# Help me with Windows Programming



## tukaibatman (Jun 9, 2006)

guys can u tell me the best book to start learning windows programming.
I have learned C & C++. Now I want to learn .NET & Windows programming


----------



## rohan (Jun 9, 2006)

basically.. what you are looking for is Win32 API programming. Win32 API programming is not simple(but definately simpler and better than Linux/UNIX programming). Unfortunately, there are no good books for it by publuishers like 'Wrox', 'O'Reilly' or the rest. You can check out some online resources for that, especailly msdn(*msdn.microsoft.com). I had a link to a great Win32 API programming tut... I can't find it know... I'll upload the whole file and send you a link(it's free and it's legal.. so don't worry).


----------



## tukaibatman (Jun 9, 2006)

Thanks but I can't keep reading from the computers for hours at a stretch.
if anyone else can help and also thanks to you rohan and please upload the link soon


----------



## Zeeshan Quireshi (Jun 9, 2006)

Well if u want to program .NET then u should program using C# coz it's got a better and logical class access structure than c++ . and it'ss gonna be the top language in the time to come .



			
				rohan said:
			
		

> basically.. what you are looking for is Win32 API programming. Win32 API programming is not simple(but definately simpler and better than Linux/UNIX programming). Unfortunately, there are no good books for it by publuishers like 'Wrox', 'O'Reilly' or the rest. You can check out some online resources for that, especailly msdn(*msdn.microsoft.com). I had a link to a great Win32 API programming tut... I can't find it know... I'll upload the whole file and send you a link(it's free and it's legal.. so don't worry).



well there's a book from wrox on windows programming ( although it teaches using mfc not win32 api )

it "Ivor Horton's Begiining Visual C++ 2005" .

i bought this one and it's a damn good book . i'll rate it 9/10 .

also tukaibatman if u want to program .NET using C# try "Beginning Visual C# 2005"


----------



## rohan (Jun 9, 2006)

.NET is not effective as much and nor is C#. Try using D, it has complete support for the Win32 API and if not, all C headers can be translated to D header imports.

Anyways, even if you use C/C++/C#, the books suggested by Zeeshan are good, but learning MFC won't help much, as it is always better to learn the API first, because MFC can do only as much as the API can do and it's just not the case vice-versa.

my 2 cents

rohan


----------



## tukaibatman (Jun 10, 2006)

hey guys i have just learned c/C++ doesn't mean that I understand MFC or Win32 API programming.
will the suggested book start from the scratch


----------



## kumarmohit (Jun 10, 2006)

tukaibatman said:
			
		

> guys can u tell me the best book to start learning windows programming.
> I have learned C & C++. Now I want to learn .NET & Windows programming



IF You want to start from scratch with Windows and Dot Net Programs Just Download and install Miscrosoft Visual Studio 2005 express Editions when you register them they will give you free ebooks of the editions of these suites  which you can print or you can buy the books and get CDs for the software free Of course to install the express editions you will need Windows XPSP2.
The Books are 
Microsoft Visual Basic 2005 Express Edition - Build a Program Now!
Microsoft Visual C# 2005 Express Edition - Build a Program Now!

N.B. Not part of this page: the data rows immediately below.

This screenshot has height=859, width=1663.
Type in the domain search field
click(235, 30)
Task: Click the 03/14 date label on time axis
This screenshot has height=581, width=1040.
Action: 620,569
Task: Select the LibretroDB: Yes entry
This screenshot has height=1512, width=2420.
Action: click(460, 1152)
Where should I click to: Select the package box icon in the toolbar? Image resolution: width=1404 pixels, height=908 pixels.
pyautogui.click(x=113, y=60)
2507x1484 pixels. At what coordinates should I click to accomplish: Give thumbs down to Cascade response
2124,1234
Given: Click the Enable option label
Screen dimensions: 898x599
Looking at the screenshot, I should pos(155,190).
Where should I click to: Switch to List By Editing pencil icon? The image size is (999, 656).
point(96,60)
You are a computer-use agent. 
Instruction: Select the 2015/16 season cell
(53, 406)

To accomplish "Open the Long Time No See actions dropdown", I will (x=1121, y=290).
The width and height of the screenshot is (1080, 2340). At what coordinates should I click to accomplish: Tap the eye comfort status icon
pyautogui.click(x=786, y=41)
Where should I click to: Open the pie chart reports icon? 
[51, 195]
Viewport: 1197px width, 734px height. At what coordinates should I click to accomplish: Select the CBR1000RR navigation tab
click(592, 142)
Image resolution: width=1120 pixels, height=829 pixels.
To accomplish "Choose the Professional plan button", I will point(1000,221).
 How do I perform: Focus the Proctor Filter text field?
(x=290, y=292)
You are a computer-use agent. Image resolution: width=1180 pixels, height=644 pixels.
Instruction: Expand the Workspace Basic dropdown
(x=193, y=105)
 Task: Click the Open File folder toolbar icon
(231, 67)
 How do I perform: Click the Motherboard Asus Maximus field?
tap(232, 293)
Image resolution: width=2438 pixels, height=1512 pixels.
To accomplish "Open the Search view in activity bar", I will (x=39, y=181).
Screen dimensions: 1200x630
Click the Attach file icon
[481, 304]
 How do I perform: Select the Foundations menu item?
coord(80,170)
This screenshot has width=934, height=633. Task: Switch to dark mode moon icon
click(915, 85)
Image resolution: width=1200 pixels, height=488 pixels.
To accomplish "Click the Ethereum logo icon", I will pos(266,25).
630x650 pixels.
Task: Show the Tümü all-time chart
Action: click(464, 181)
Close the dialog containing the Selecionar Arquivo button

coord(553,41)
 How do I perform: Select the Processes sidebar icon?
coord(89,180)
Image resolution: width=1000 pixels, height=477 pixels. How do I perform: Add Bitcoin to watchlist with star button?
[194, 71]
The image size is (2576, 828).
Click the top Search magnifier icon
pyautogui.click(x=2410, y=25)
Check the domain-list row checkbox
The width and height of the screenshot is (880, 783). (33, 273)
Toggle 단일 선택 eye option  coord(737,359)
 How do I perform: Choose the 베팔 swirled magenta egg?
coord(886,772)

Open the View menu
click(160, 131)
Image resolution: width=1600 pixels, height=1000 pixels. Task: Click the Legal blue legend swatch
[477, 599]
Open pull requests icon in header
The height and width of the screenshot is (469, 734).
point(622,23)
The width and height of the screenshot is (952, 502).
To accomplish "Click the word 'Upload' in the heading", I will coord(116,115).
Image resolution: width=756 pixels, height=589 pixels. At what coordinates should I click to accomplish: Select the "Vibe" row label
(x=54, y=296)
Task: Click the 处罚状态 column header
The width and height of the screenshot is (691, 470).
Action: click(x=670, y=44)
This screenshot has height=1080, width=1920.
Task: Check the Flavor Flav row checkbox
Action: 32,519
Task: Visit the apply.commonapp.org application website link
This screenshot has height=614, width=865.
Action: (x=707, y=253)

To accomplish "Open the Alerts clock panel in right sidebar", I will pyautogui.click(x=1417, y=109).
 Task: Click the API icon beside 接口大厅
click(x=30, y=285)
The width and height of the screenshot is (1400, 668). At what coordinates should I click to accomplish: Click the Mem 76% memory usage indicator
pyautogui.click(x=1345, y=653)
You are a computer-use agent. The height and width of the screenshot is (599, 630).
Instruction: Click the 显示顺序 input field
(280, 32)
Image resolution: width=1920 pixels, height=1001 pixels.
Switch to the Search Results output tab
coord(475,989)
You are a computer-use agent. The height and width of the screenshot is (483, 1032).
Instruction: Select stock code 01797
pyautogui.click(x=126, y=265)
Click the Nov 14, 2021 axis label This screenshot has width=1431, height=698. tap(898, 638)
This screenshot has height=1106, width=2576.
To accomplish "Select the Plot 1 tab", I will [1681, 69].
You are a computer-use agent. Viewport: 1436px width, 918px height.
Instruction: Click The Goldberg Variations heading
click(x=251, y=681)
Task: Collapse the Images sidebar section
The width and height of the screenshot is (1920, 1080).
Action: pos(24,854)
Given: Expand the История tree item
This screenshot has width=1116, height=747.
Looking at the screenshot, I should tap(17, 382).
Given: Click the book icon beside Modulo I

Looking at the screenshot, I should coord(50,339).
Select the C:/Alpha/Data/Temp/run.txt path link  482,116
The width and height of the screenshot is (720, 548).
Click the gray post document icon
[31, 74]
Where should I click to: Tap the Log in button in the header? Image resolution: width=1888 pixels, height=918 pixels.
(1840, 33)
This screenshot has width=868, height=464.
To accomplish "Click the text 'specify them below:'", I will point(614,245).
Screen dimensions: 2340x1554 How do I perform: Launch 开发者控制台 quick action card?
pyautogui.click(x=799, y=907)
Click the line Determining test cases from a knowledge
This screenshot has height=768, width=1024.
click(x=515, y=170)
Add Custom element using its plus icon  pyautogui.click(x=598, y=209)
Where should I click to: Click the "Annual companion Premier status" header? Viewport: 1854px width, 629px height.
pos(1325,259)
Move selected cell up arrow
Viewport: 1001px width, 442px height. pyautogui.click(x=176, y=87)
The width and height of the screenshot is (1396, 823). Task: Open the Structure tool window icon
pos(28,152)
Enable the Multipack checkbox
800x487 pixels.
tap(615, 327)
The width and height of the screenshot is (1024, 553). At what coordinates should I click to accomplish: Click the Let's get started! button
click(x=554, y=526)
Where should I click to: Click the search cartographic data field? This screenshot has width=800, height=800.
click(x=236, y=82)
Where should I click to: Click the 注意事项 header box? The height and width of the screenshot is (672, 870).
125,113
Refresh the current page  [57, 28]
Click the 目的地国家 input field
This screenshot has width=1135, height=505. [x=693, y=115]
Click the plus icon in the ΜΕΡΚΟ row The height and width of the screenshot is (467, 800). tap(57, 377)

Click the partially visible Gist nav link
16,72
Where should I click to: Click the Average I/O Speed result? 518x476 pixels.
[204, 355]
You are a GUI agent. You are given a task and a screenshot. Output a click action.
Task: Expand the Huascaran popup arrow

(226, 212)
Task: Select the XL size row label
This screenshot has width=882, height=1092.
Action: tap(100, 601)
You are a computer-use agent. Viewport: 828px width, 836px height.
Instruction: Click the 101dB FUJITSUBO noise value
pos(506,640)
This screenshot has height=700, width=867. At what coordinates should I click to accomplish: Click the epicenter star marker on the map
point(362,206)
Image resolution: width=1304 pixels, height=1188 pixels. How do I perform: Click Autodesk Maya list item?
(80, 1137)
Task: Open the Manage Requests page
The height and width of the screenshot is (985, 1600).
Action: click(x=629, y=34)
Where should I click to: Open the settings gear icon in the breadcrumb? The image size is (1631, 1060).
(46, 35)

Alternatively you can download complete ISO images from:
*msdn.microsoft.com/vstudio/express/support/install/


----------



## Zeeshan Quireshi (Jun 10, 2006)

tukaibatman said:
			
		

> hey guys i have just learned c/C++ doesn't mean that I understand MFC or Win32 API programming.
> will the suggested book start from the scratch



well yeas "Ivor Horton's Beginning Visual C++ 2005" Starts from scratch , and that means it even teaches u c++ .


----------



## gauravakaasid (Jun 10, 2006)

buy a book by JIM CONGAR, dats wat we followd in college


----------



## rohan (Jun 11, 2006)

try this goddamn link: *www.winprog.org/tutorial/


----------



## casanova (Jun 11, 2006)

What is D. Heard first time.
And .Net is surely going to rock in upcoming versions of windows as it will be integral part of the os and not a framework. Still much time for that, maybe iwth Windows codename BlackHawk.
And as far as learning C# is concerned, u can use any book from Microsoft Press.


----------



## JGuru (Jun 11, 2006)

D is a programming language!! It came after C language!!
You can checkout Microsoft Press books for Windows Programming.
You can also search in Amazon.com.


----------



## tukaibatman (Jun 11, 2006)

thanx a lot
the book and the website *www.winprog.org/tutorial/ both were just fantastic
now a teenie weenie help more
can you guys tell me a goodbook to learn .NET programming that too from scratch or a similiar fantastic website


----------



## amrit1 (Jun 11, 2006)

what happend to this board guys, i had post the same topic in this section but that time the thread was locked and i was given a warning. i think all the mods/admins are sleeping or hav no time for looking that was is going in the board


----------



## rohan (Jun 11, 2006)

it's bcoz the helpful guy, rohan was not around at that time.. don't worry... 

BTW, D is a cool programming language which makes the best out of both worlds: the scientific programming of C++ and the ease and practicality of Java and most surprisingly, it compiles to executables. More info here:

*digitalmars.com/d


----------



## Zeeshan Quireshi (Jun 11, 2006)

well if u wanna learn .NET Programmin use

"Beginning Visual C# 2005" , 

one note : c# is much better suited and easier to access .NET library features than c++ . it's very much similar to c++ so you won't have any prob .

the book teaches u c# from basics then u dive into .net programming


----------